[Stored data]

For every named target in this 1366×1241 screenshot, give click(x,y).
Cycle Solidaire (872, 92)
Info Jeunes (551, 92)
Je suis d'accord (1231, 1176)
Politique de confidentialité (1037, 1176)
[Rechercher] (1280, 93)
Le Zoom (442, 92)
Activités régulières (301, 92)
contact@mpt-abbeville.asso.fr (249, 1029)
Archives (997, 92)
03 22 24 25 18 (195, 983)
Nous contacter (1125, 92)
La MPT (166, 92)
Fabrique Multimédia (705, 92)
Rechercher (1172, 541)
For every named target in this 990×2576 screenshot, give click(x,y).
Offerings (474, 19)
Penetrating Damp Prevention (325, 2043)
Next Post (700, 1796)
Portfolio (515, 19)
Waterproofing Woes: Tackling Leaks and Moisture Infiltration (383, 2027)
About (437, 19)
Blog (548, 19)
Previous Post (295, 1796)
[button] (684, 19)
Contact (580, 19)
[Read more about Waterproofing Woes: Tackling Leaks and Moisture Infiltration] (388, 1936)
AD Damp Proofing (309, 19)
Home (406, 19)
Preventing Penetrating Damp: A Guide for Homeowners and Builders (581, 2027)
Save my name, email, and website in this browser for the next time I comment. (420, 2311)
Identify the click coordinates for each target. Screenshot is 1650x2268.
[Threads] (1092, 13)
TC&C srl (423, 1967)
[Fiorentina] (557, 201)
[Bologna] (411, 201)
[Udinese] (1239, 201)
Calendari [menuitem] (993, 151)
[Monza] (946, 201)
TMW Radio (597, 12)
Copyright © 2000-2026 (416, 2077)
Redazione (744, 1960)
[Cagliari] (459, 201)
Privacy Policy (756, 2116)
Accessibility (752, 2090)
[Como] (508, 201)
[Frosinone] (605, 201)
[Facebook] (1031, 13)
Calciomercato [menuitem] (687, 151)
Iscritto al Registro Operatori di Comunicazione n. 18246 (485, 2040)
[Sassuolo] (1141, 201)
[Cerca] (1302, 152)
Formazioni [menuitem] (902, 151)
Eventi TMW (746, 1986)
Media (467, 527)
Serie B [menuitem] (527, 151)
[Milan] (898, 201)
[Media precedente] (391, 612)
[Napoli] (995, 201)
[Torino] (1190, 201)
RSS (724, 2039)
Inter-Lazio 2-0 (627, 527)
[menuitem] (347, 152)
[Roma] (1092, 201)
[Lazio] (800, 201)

◆ Exercise description
Retype the data shown above so that each line matches the original.

◆ Finished exercise
For every named target in this 1366×1241 screenshot, give click(x,y).
Cycle Solidaire (872, 92)
Info Jeunes (551, 92)
Je suis d'accord (1231, 1176)
Politique de confidentialité (1037, 1176)
[Rechercher] (1280, 93)
Le Zoom (442, 92)
Activités régulières (301, 92)
contact@mpt-abbeville.asso.fr (249, 1029)
Archives (997, 92)
03 22 24 25 18 (195, 983)
Nous contacter (1125, 92)
La MPT (166, 92)
Fabrique Multimédia (705, 92)
Rechercher (1172, 541)
For every named target in this 990×2576 screenshot, give click(x,y).
Offerings (474, 19)
Penetrating Damp Prevention (325, 2043)
Next Post (700, 1796)
Portfolio (515, 19)
Waterproofing Woes: Tackling Leaks and Moisture Infiltration (383, 2027)
About (437, 19)
Blog (548, 19)
Previous Post (295, 1796)
[button] (684, 19)
Contact (580, 19)
[Read more about Waterproofing Woes: Tackling Leaks and Moisture Infiltration] (388, 1936)
AD Damp Proofing (309, 19)
Home (406, 19)
Preventing Penetrating Damp: A Guide for Homeowners and Builders (581, 2027)
Save my name, email, and website in this browser for the next time I comment. (420, 2311)
Identify the click coordinates for each target. Screenshot is 1650x2268.
[Threads] (1092, 13)
TC&C srl (423, 1967)
[Fiorentina] (557, 201)
[Bologna] (411, 201)
[Udinese] (1239, 201)
Calendari [menuitem] (993, 151)
[Monza] (946, 201)
TMW Radio (597, 12)
Copyright © 2000-2026 (416, 2077)
Redazione (744, 1960)
[Cagliari] (459, 201)
Privacy Policy (756, 2116)
Accessibility (752, 2090)
[Como] (508, 201)
[Frosinone] (605, 201)
[Facebook] (1031, 13)
Calciomercato [menuitem] (687, 151)
Iscritto al Registro Operatori di Comunicazione n. 18246 (485, 2040)
[Sassuolo] (1141, 201)
[Cerca] (1302, 152)
Formazioni [menuitem] (902, 151)
Eventi TMW (746, 1986)
Media (467, 527)
Serie B [menuitem] (527, 151)
[Milan] (898, 201)
[Media precedente] (391, 612)
[Napoli] (995, 201)
[Torino] (1190, 201)
RSS (724, 2039)
Inter-Lazio 2-0 (627, 527)
[menuitem] (347, 152)
[Roma] (1092, 201)
[Lazio] (800, 201)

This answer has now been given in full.